When Singh quit as top cop in February 2014, months ahead of the Lok Sabha election, he became the first Mumbai commissioner to resign the position. The Maharashtra cadre IPS officer still had a year to go but chose to try his luck in the political arena.

Within days of his resignation, which took everyone by surprise, Pal joined the BJP. He fought the Lok Sabha poll from his home state Uttar Pradesh’s Baghpat constituency and made an impressive debut by defeating Rashtriya Lok Dal leader Ajit Singh.

The 61-year-old Singh is a postgraduate in chemistry but chose public administration for his doctorate. He also has an MBA.

He had an eventful stint in Mumbai. He was the joint commissioner of crime control between 2003 and June 2004 when a gang war broke out in Mumbai.

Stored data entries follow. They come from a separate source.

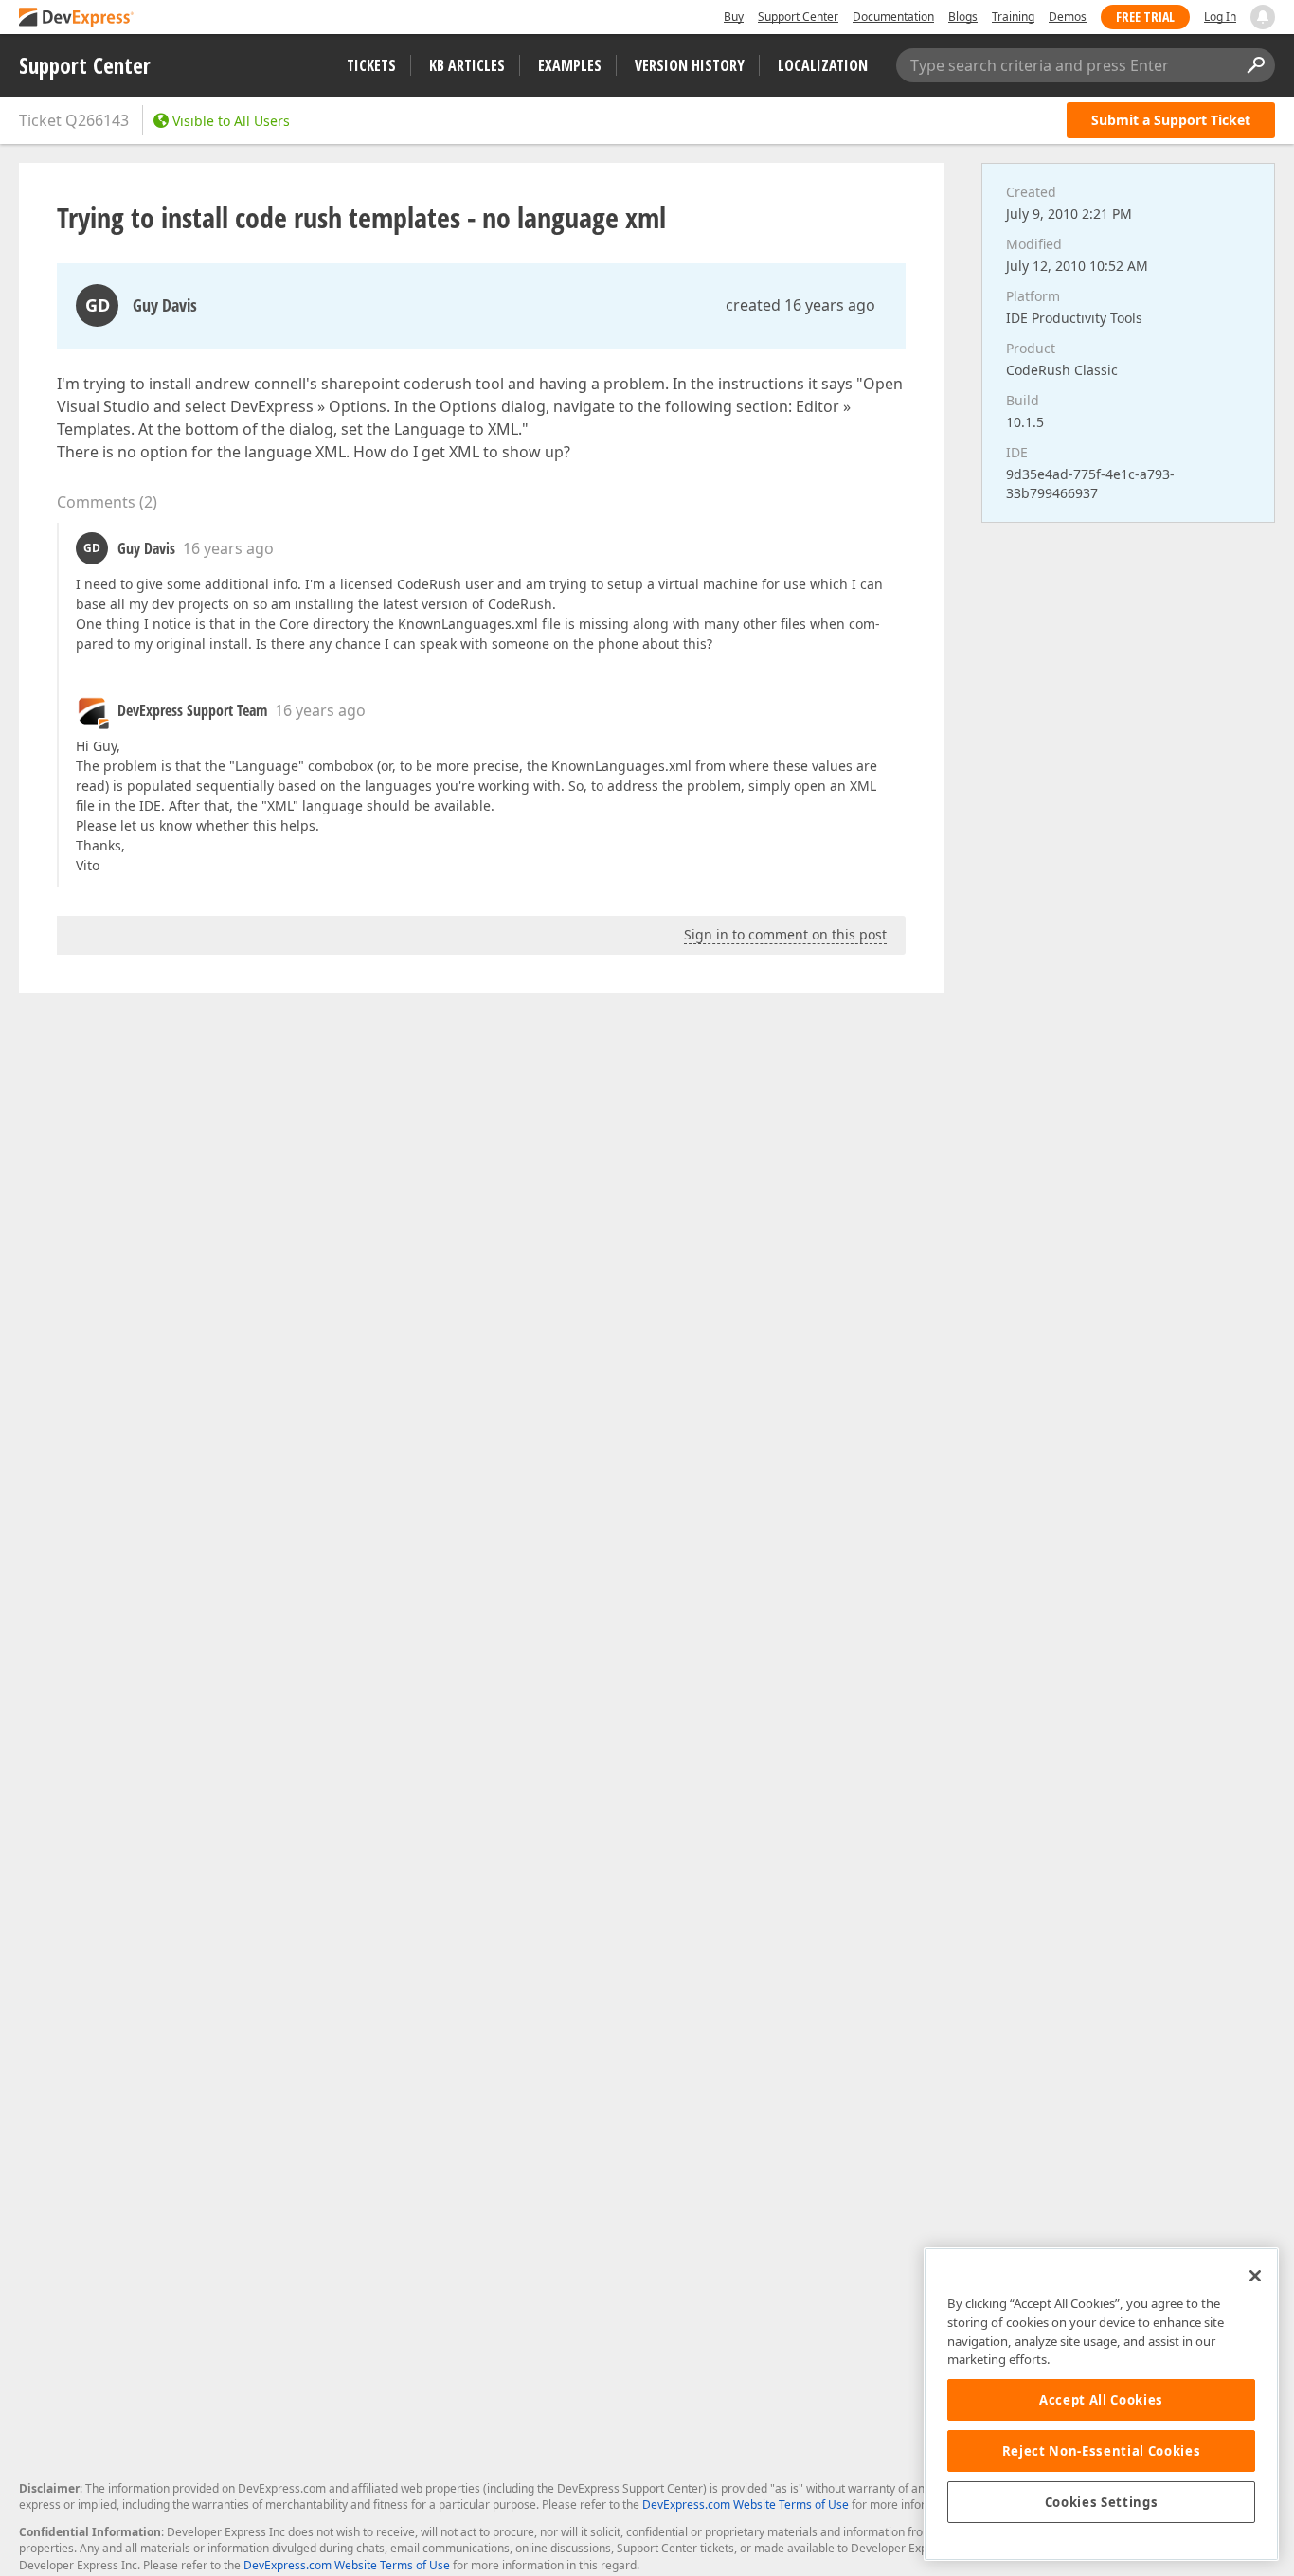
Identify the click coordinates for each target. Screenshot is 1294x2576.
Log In (1220, 17)
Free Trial (1145, 17)
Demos (1068, 17)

Several gangsters were killed in encounters as city’s controversial “encounter specialists” got a free hand under Singh.

He courted controversy as well.

In June 2011, weeks after being picked to head a special investigation team constituted by the Gujarat high court to probe Isharat Jahan encounter case, Singh requested to be relieved from the responsibility, citing differences with team members.

Jahan was a Mumbai college girl who was gunned down in June, 2004 along with three others in Ahmedabad on suspicions of being Lashkar militants who allegedly were planning to kill then Gujarat chief minister Narendra Modi, an encounter that haunts the BJP till date.

Singh found himself in the middle of a moral-policing row two years later. After the gang rape of a photojournalist at Mumbai’s Shakti Mills in August 2013, he had questioned the morals of the youngsters indulging in the public display of affection.

Last year, he again shot his mouth off when he said he was once the biggest “goonda” of Mumbai.